A Short Guide to SVM
SVM stands for Support Vector Machine. It is a supervised machine learning algorithm and one of the popular classification methods that can also perform multi-class classification. Though SVM is not limited to classification, it can also be used for regression tasks. In this post, we will focus on classification to explain the underlying concept of Support Vector Machine.
The IDEA
The main idea behind SVM is to find the Optimal Hyperplane that divides or classifies the data into different classes, thereby maintaining a suitable margin. Let’s break this statement down and try to understand what’s going on.
Why SVM ???
Consider the two data points in the above image. The one on the left can be divided into 2 classes using just a simple line. Such data is called Linearly Separable Data, but the data point on the right image cannot be separated using a linear decision boundary (linear line).

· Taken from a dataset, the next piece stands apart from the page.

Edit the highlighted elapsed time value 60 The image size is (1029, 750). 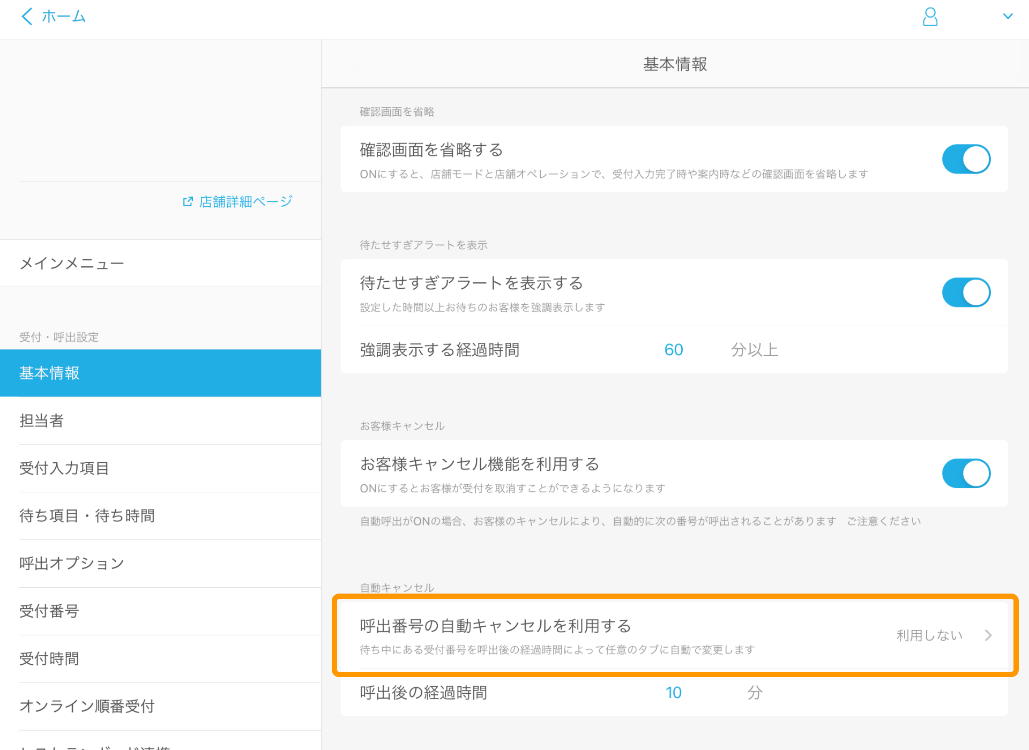click(x=674, y=349)
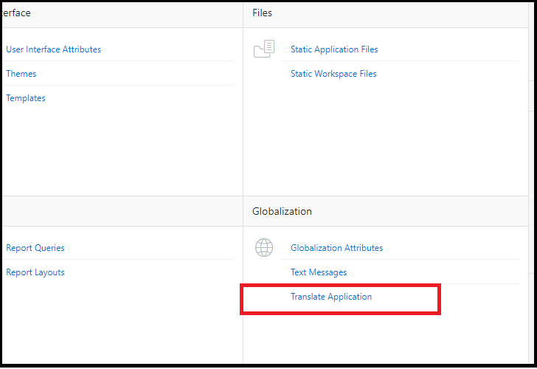
Task: Open Globalization Attributes
Action: pyautogui.click(x=336, y=248)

Such data can be separated/classified at higher dimensions using HYPERPLANES.
What is a Hyperplane ???
In 2D, a hyperplane is basically a line, dividing 2 or more classes. When we go to dimensions higher than 2D, a hyperplane is an actual plane dividing the data at different levels. These hyperplanes help to define the decision boundaries between different classes in Support Vector Machines.
How to chose an Optimal Hyperplane ???
SVM aims at maximizing the margin between classes. Margins can be of 2 types: Small margin and Large Margin.
Ideally, a model with a large margin is considered a better model, as the distance between the classes will be large, and data will be distinctly classified. For datapoints that might lie between the decision plane and hyperplane, a large margin will better serve as a deciding factor for which class it belongs to.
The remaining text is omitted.